Die Pflicht zur Ermittlung von Nachhaltigkeitspräferenzen von Anleger*innen sollte eigentlich im August 2022 in Kraft treten. Auf Nachfrage eines Verbandes hat das Bundesministerium für Wirtschaft und Klimaschutz (BMWK) nun mitgeteilt, dass dies für Finanzanlagenvermittler (§34f/h GewO) nicht gilt. Aber: Aufgeschoben ist nicht aufgehoben!
Begründung laut Juristen überraschend
Laut Juristen aus dem Bereich der Vermittlerverbände ist die Begründung des Aufschubs überraschend: Die aktuelle Finanzanlagenvermittlungsverordnung (FinVermV) beziehe sich noch nicht auf die geänderte MiFID II. Es gäbe eigentlich keinen besonderen Hinweis darauf, dass diese nur in einer bestimmten Fassung anzuwenden sei.

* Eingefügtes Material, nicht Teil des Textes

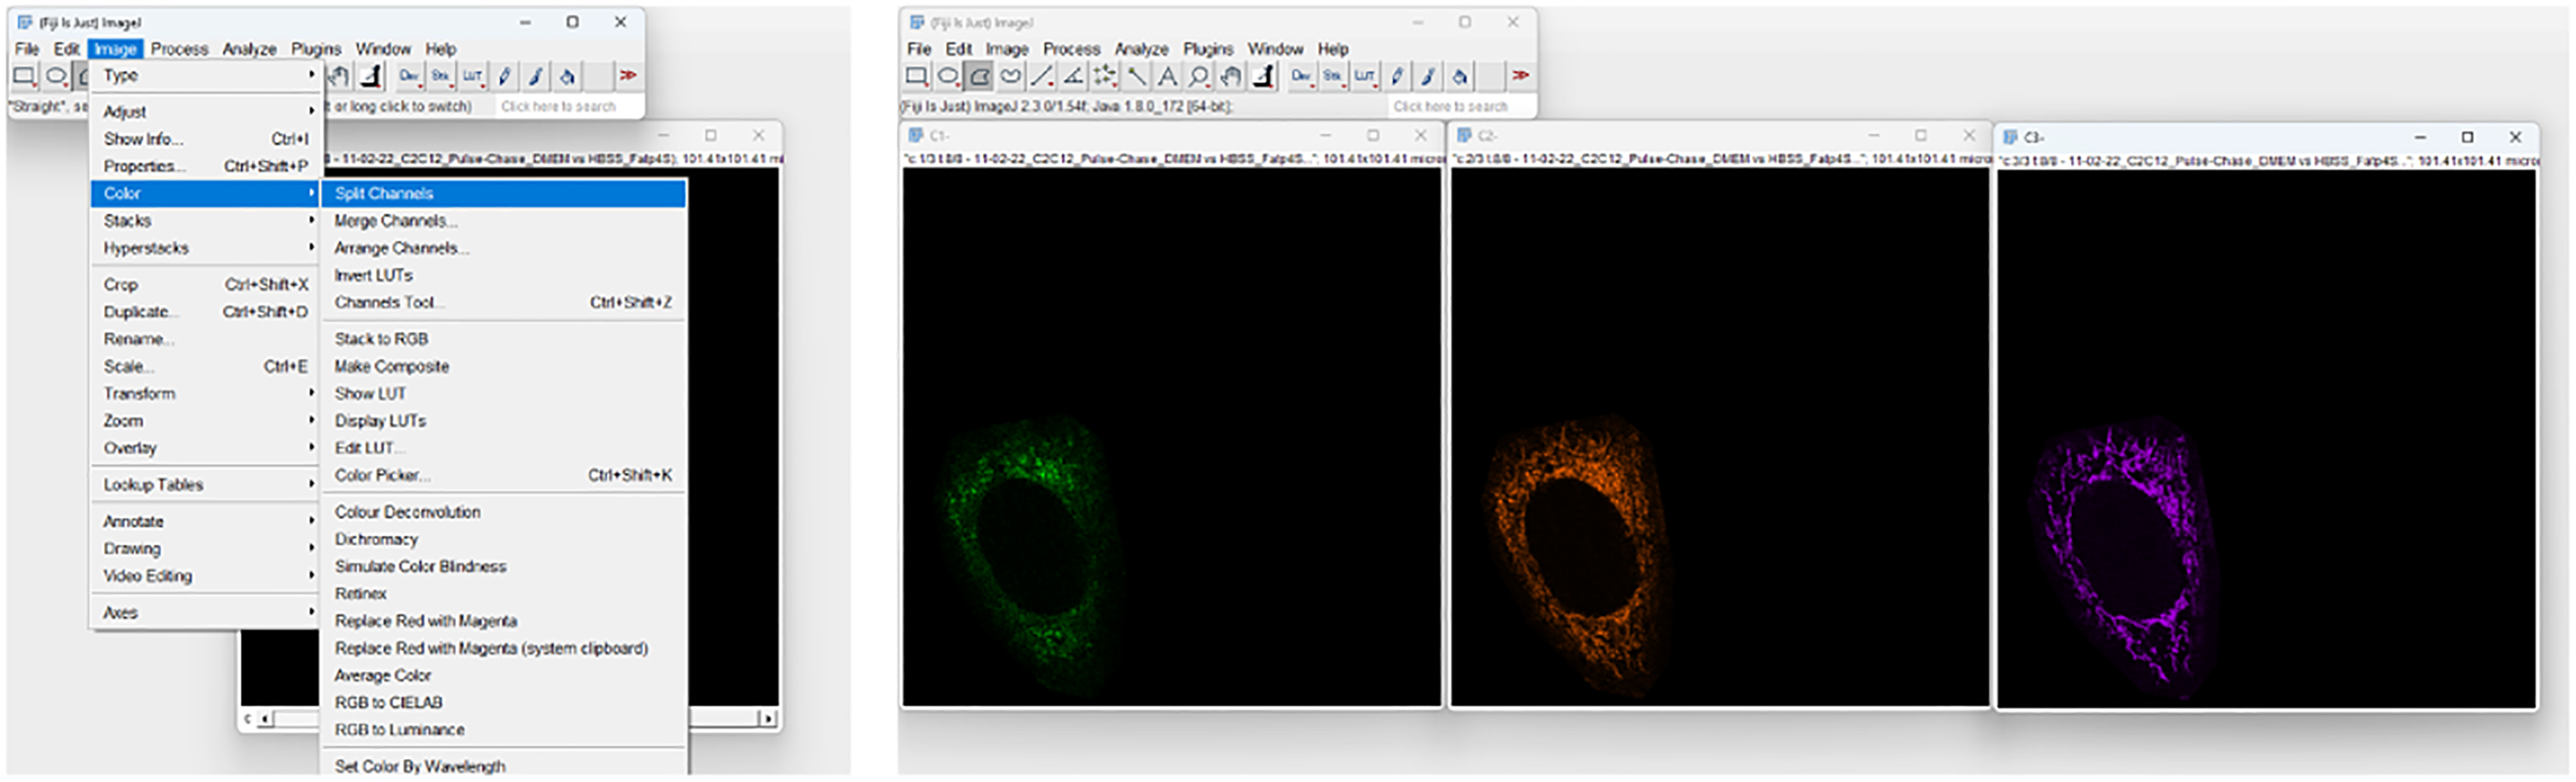Expand the Type submenu
2576x782 pixels.
150,75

Aufgeschoben ist nicht aufgehoben
Das BMWK hat jedenfalls ausdrücklich betont, dass die Regelungen der MiFID II grundsätzlich auch für Finanzanlagenvermittler 1:1 umzusetzen seien. Es fehle lediglich noch an einer wirksamen Regelung im deutschen (Vermittlungs-)Recht. Gleichzeitig äußerte das BMWK mit seinem Statement die Hoffnung, die Vermittler mögen die Pflicht freiwillig erfüllen und wies darauf hin, lediglich der Zeitpunkt des Inkrafttretens sei noch unsicher.
Was bedeutet das in der Praxis?
Es ändert sich nichts an den geplanten Änderungen für die Beratung zu Versicherungsan-lageprodukten (IBIPs). Die offene Anpassung der Regelung in der Verordnung zur Finanzanla-genvermittlung ist nur eine Frage der Zeit.
Wer Nachhaltigkeitspräferenzen immer noch nicht abfragt, setzt sich zusätzlichen Risiken im Falle einer zivilrechtlichen Auseinandersetzung mit Mandant*innen aus, da Beratungskräfte jetzt schon sicher wissen, dass sie die Regelungen grundsätzlich anzuwenden haben. Im Streitfall könnte ein Gericht die Regelungen für bereits anwendbar erklären.
Fazit
Für Beratungsunternehmen, die sich schon seit vielen Jahren auf Nachhaltige Finanzanlagen spezialisiert haben hat der handwerkliche Fehler bei der Aktualisierung der Verordnung kaum Bedeutung. Mandant*innen, die eine entsprechende Beratung nicht wünschen wären von einer korrekten Umsetzung der EU-Verordnung auch kaum zu beeindrucken.
Angesichts noch lückenhafter Definition des Nachhaltigkeitsbegriffs in EU-Taxonomie und Offenlegungsverordnung stellt das handwerkliche Missgeschick wohl das kleinste Problem dar. Wichtig ist, dass mehr Kapital in nachhaltige Geschäftsmodelle fließt. Dazu bedarf es vor allem einer transparenteren Bilanzierung von Unternehmen.